Amazon Web Services architect James Hamilton has been posting on network issues for over a year and researching them much longer. As Ethernet becomes the de facto SAN technology, his views become more relevant to the larger storage market.
Part of Mr. Hamilton’s concern is the structure of the networking industry: the high margins; the dominance of a single player, Cisco; the closed technology; and the heavy vertical integration. All antithetical to the dynamics that have driven server costs down so successfully in the last 20 years.
These are issues the storage industry knows too well. But Mr. Hamilton is more concerned about the waste the current high-cost industry structure causes.
The cost of network bandwidth leads to network over-subscription. Networks are configured as tree topologies: the further you move from end nodes the worse the over subscription.
As described in the 2009 Microsoft Research paper VL2: A Scalable and Flexible Data Center Network:
. . . the capacity between different branches of the tree is typically over- subscribed by factors of 1:5 or more, with paths through the highest levels of the tree oversubscribed by factors of 1:80 to 1:240. This limits communication between servers to the point that it fragments the server pool — congestion and computation hot-spots are prevalent even when spare capacity is available elsewhere.
This throttles data center performance by limiting server-to-server bandwidth, fragmenting resources and reducing network utilization. The latter reflects the redundant paths needed in case of switch failure: ≈50% or more of costly data center bandwidth goes unused.
As might be expected, big Internet data centers like Amazon’s have complex and unpredictable workloads. They need lots of bandwidth between all servers all the time.
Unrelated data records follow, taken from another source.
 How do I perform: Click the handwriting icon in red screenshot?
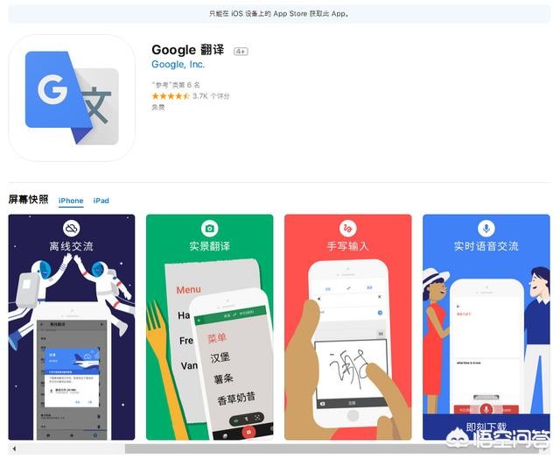(347, 228)
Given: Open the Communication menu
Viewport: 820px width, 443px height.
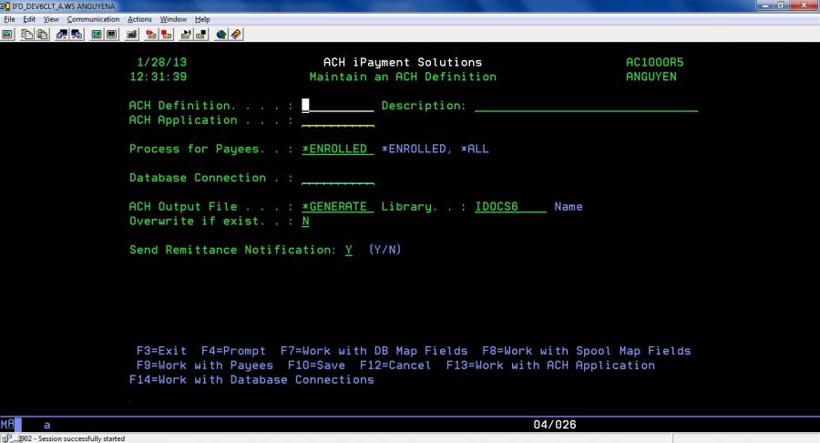Looking at the screenshot, I should 93,19.
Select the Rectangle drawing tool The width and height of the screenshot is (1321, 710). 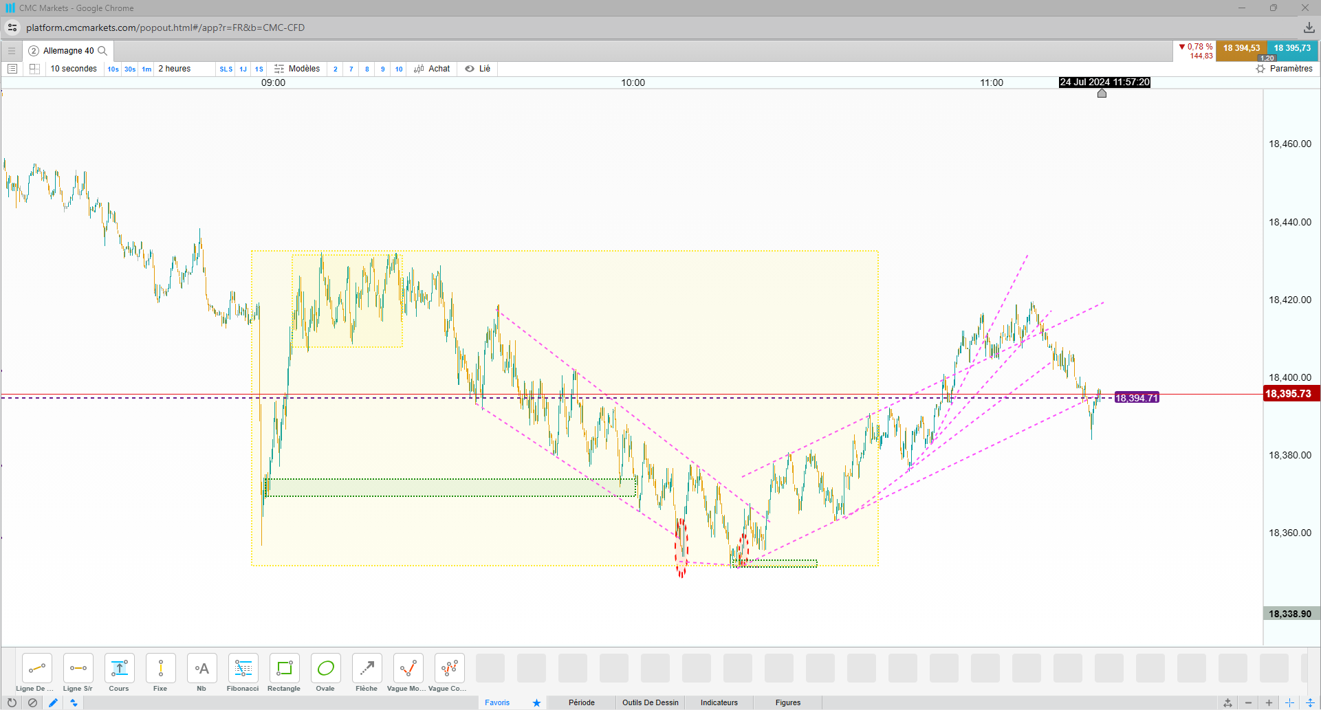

The VL2 paper describes an experimental solution to these problems that includes location-specific and application-specific addressing, multi-path traffic load balancing and a novel directory design that efficiently handles lookups and updates to network mappings.
In an 75-node test cluster the design moved 2.75TB of data in 395 seconds – 94% of maximum network bandwidth – at a fraction of the cost of current enterprise networks. The paper calculates that a cloud-service scale network with no over-subscription could be built with commodity switches at 1/14th the cost of a traditional data center Ethernet.
The StorageMojo take
VC and engineering dollars follow high-growth markets. What Google, Amazon and Microsoft want, they get. With the rapid growth of public cloud services the network over-subscription problem will get solved.
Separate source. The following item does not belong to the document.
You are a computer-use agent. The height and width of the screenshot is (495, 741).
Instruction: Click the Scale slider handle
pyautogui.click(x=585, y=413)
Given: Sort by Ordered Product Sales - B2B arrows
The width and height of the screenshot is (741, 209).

Merchant silicon from Broadcom, Intel and Marvell is making a tried-and-true Moore’s Law attack on hardware cost. The protocol stack is tougher, but several open-source industry initiatives are under way with support from major companies. Progress will be slower than hoped, but within 3 years we’ll have a viable stack to build on.
Where does this leave the networking industry? That depends on where you sit.
Cisco will be the biggest loser, because they’ve been the biggest winner with the current model. They may need to pull an IBM and move big into services if they want to stick around. Ironically, Cisco’s UCS product line – which bakes in the tree-structured network – has further motivated broader industry action.
The rest of the industry can go after this emerging market with a lower-GM business model. Not all of them will, but it will be a critical success factor.
The big winner will be storage. Scale-out storage relies on spraying data across multiple racks for maximum availability, utilization and performance. Cheaper, faster, better scale-out networks will only drive storage demand.
For most of us this is an academic problem today. Lightly used systems – such as for backup and archiving – don’t see Amazon’s problems. But in 5 years this will be common even outside the public cloud providers.
Just as IT users have benefited from Google’s push on energy efficiency and much more, they will also benefit from much lower cost and more scalable networks.
Courteous comments welcome, of course. I can’t help but continue to marvel at how dumb Cisco’s UCS has turned out to be. It’s a gift that keeps on giving.